Give the count of lines in the records that contain the string "link", and write nothing but that number.
:: Provided records
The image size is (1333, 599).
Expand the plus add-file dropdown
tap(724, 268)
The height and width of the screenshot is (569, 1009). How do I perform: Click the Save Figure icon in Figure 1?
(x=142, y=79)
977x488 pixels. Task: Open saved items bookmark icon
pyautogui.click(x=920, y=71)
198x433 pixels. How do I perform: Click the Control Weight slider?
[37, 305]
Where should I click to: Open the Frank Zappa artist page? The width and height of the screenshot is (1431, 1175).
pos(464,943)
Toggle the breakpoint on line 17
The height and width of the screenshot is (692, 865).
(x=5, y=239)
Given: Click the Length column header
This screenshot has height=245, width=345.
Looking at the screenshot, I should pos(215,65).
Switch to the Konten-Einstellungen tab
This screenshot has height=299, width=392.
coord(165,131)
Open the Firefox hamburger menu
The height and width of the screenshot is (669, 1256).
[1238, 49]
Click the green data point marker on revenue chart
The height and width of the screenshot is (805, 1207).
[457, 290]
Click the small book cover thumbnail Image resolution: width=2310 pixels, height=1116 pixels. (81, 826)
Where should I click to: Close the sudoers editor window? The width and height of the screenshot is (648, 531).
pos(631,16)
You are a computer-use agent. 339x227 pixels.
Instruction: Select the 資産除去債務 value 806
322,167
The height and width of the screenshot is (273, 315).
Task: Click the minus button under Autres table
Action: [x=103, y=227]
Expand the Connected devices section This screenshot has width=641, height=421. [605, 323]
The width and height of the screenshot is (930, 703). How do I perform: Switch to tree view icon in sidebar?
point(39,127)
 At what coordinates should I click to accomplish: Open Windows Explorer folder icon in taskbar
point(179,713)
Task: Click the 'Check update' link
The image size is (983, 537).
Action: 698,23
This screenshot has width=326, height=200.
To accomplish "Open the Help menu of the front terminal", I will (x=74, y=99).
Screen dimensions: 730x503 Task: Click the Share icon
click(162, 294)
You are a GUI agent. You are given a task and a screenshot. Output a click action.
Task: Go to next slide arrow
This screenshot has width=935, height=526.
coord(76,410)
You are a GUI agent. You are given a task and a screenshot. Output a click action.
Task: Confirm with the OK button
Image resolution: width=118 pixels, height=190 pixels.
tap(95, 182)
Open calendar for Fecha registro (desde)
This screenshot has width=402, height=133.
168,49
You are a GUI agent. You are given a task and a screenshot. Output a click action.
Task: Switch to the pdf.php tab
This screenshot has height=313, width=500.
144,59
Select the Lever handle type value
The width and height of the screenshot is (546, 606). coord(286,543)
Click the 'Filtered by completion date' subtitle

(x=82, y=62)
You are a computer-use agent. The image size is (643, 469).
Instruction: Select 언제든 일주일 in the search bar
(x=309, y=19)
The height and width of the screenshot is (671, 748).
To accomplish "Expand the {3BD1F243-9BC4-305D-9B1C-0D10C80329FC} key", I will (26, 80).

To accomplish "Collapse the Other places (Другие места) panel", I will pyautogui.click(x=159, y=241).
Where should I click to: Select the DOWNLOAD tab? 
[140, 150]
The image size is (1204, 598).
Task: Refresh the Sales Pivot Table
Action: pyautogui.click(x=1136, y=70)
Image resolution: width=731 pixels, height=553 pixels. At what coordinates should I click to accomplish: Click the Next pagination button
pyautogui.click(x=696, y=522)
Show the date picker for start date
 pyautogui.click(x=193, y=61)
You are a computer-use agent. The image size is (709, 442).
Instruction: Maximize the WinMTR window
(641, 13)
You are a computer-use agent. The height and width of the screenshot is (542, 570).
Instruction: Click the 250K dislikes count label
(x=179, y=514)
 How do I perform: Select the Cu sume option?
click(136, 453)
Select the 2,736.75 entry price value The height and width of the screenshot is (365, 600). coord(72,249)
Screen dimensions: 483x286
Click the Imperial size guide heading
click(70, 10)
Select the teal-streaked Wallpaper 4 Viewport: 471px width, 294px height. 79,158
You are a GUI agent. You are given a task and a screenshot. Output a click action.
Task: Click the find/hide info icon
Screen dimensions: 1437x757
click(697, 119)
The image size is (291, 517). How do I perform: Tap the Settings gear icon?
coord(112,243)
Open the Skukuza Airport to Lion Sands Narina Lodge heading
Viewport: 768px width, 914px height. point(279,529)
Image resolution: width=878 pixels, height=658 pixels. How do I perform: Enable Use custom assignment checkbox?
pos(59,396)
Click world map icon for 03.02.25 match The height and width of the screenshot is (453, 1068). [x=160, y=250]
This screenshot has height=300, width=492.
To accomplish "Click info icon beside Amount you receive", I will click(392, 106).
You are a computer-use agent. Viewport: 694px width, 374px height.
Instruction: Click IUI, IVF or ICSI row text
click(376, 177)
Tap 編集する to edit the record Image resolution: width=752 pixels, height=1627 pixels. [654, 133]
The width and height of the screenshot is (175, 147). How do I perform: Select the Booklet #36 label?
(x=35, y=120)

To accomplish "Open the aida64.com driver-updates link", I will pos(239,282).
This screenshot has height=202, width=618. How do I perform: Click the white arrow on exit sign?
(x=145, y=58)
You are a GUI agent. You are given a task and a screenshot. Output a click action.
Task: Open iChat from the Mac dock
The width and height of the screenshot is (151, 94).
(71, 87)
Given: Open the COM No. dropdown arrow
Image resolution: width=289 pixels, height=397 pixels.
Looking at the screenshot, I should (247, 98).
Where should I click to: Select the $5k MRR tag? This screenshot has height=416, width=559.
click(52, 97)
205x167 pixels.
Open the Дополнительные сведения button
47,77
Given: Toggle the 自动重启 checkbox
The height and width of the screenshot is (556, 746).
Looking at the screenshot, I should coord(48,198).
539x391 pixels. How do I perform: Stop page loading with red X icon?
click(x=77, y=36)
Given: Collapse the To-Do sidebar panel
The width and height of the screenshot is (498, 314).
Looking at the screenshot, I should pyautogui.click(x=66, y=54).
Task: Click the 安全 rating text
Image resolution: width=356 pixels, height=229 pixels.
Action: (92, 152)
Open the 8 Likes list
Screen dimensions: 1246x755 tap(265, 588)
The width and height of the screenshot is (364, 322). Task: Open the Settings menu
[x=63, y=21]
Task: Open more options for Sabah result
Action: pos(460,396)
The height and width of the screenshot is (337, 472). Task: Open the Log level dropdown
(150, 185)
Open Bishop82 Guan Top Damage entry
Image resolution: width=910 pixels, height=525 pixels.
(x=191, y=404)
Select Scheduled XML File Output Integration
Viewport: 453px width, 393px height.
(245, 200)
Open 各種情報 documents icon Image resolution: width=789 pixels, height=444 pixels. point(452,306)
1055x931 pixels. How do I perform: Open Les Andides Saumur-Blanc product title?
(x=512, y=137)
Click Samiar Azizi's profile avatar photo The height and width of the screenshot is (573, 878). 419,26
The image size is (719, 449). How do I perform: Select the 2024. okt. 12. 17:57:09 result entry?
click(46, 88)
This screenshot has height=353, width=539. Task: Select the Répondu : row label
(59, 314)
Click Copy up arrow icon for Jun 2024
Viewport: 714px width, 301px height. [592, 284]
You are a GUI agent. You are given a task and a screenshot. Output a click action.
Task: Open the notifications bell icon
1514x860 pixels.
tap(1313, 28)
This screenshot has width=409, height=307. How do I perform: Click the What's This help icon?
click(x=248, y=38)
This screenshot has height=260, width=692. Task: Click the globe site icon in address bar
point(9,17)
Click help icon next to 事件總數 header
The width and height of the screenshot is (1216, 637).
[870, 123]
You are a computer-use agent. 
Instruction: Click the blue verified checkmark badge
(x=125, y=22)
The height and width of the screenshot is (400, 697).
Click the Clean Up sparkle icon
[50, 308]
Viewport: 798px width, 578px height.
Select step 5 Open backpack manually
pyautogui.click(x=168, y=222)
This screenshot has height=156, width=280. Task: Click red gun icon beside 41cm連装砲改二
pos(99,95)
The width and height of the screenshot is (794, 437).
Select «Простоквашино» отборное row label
::::
Reply to the exercise: 2